Barkha Singh is an Indian actress who mainly works in Hindi films and web shows. She began her career as a child artist and worked in films such as Mujhse Dosti Karoge! (2002) and Samay: When Time Strikes (2003). She then worked in television shows including Bhagyalaxmi (2015) and Girls on Top (2016).

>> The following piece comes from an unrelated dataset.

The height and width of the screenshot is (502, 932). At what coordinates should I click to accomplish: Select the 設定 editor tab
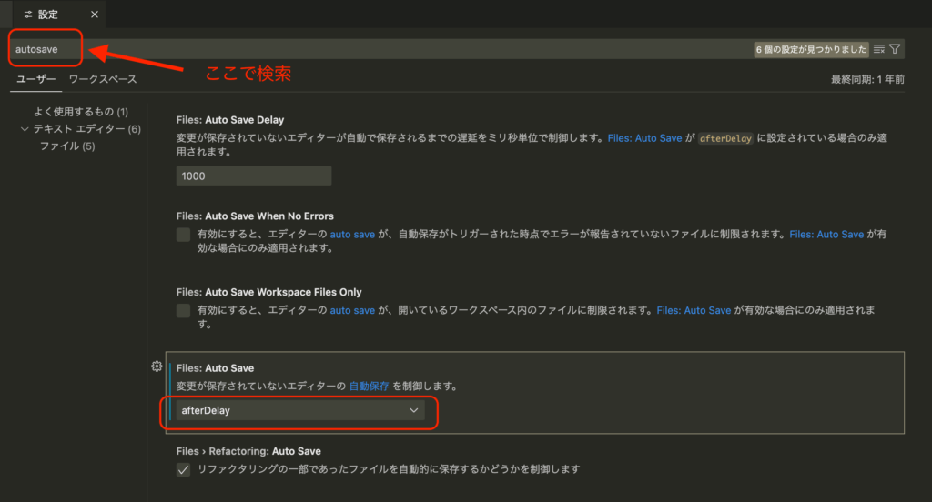[x=47, y=15]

Singh is best known for her portrayal in the web shows, Engineering Girls and Please Find Attached and the films, 36 Farmhouse and Maja Ma both (2022).

Career 
Barkha Singh started her career as a child artist. She played the younger Kareena Kapoor as Tina in Mujhse Dosti Karoge. Barkha Singh is well known for her role as Gia Sen in the show Girls on Top broadcast on MTV India. She also played her cameo role in the serial MTV Fanaah as Vedika. Barkha is known for her character in the serial Yeh Hai Aashiqui and Love by Chance, as well as her role of Surbhi Varun Shukla in the soap opera Bhagyalaxmi on &TV.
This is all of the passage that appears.